Ethanol Related ETFs

There is an exchange-traded fund that specializes in ethanol and other alternative energy sources: PowerShares WilderHill Clean Energy (AMEX: PBW). PBW came out at around $15 in March 2005, climbed to $24 in May 2006, and is now at $9.35 a share.

PBW's Top Holdings:

  1. Broadwind Energy, Inc. (BWEN): 3.01%
  2. Ormat Technologies, Inc. (ORA): 2.54%
  3. JA Solar Holdings Co., ADR ADR (JASO): 2.47%
  4. Universal Display Corporation (PANL): 2.45%
  5. Suntech Power Holdings Co., Ltd. ADR (STP): 2.45%
  6. Idacorp, Inc. (IDA): 2.44%
  7. First Solar, Inc. (FSLR): 2.43%
  8. Yingli Green Energy Holding Company, Ltd. (YGE): 2.43%
  9. ReneSola Ltd (SOL): 2.43%
  10. CPFL Energy SA ADR (CPL): 2.42%

Expense Ratio: 0.60%

Teucrium Corn Fund (CORN), a product that offers exposure to exchange-traded corn futures.

CORN's Top Holdings:

  1. C U0 Pit Comdty Sep10 Corn Future: 37.53%
  2. C Z1 Pit Comdty Dec11 Corn Future: 37.38%
  3. C Z0 Pit Comdty Dec10 Corn Future: 32.46%

Expense Ratio: 1.00%

Ethanol Market Trends:
For two decades from the early 1980s to the early 2000s the ethanol industry was largely stagnant. Ethanol production in the U.S. and Canada was growing, but only gradually. Brazil's ethanol output was actually sliding. And worldwide output was stagnating. Then, at the turn of the new millennium, the U.S. government and industry began to push ethanol more forcefully and sales and demand in Brazil, the world's leading producer of Ethanol rose exponentially. The result was a worldwide ethanol production boom that has nearly doubled in five years while the surge in volume has triggered the development of new, more efficient technologies. Right now, the only country with cars running on pure ethanol is Brazil. But a mix of ethanol and gasoline is used in the U.S., the European Union, Mexico, India, Argentina and Japan.

Ethanol Outlook:

The Corn Growers Association says that by 2015 a third of all the corn grown — or 5.5 billion bushels — likely will be for ethanol. The Energy Department says it has a goal of 30% of the fuel used by motorists to be ethanol — both corn-based and cellulosic — by 2030.

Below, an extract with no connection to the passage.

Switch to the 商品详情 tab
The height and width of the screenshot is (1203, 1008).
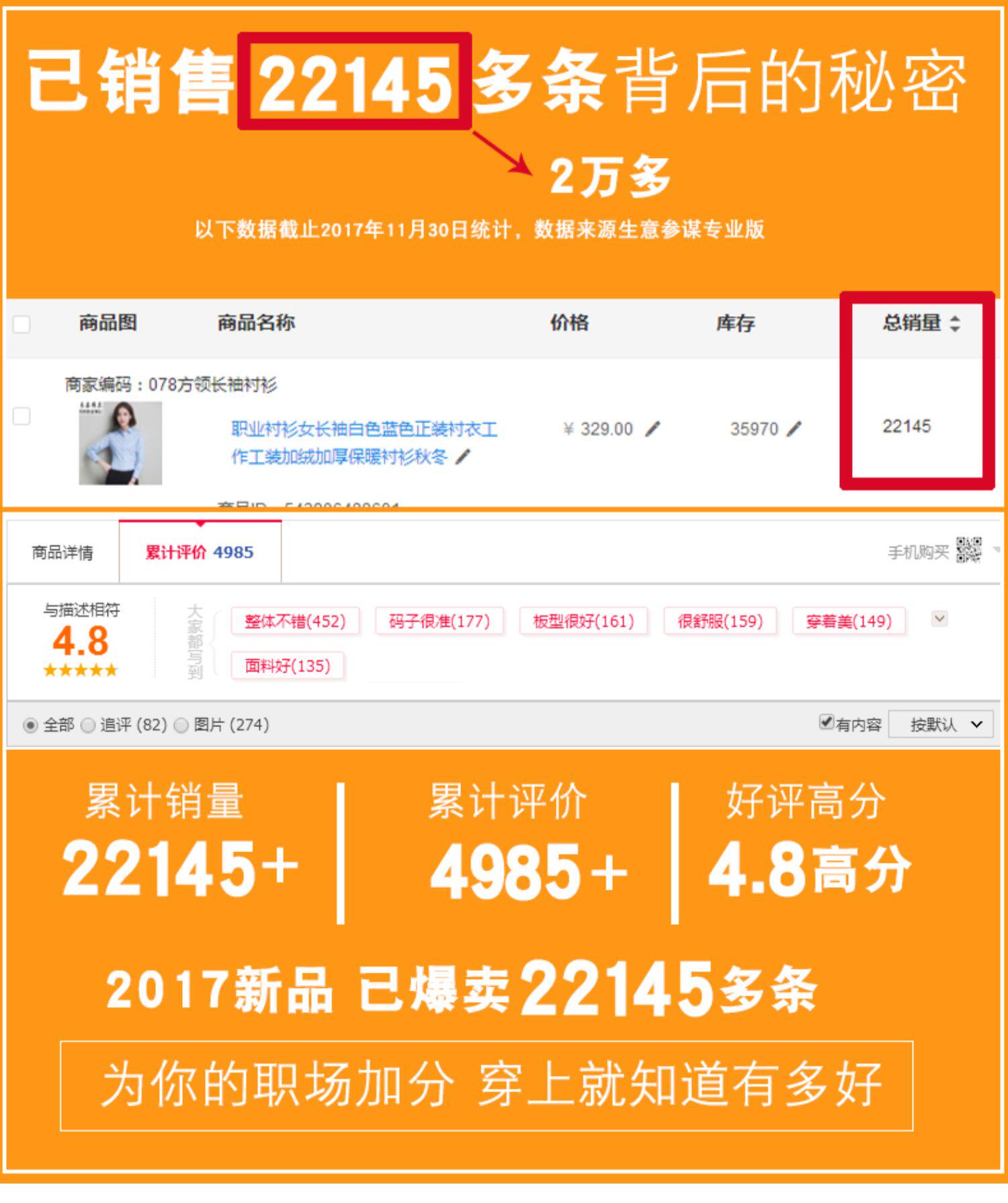(x=62, y=552)
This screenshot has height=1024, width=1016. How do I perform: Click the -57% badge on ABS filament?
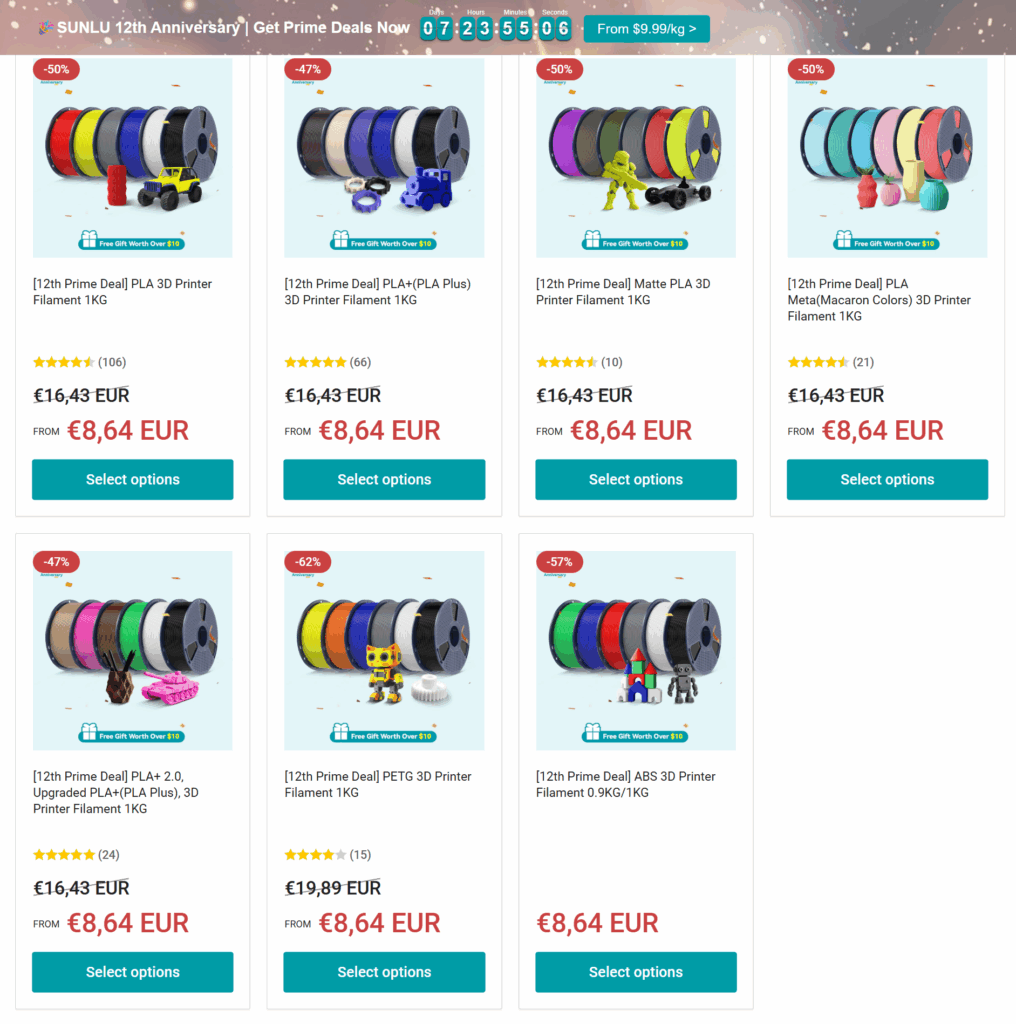coord(560,562)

Brazil: Brazil has thousands of gas stations using the same tanks, pumps, tankers for transportation, some with minor modifications and Brazil is building new pipelines to transport ethanol. Brazil is undergoing an ethanol revolution far more drastic than that in the U.S. Flex-fuel cars that can run solely on ethanol are widely available and the ethanol supply is short enough that the government recently reduced the mandatory ethanol content in gasoline from 25% to 20%.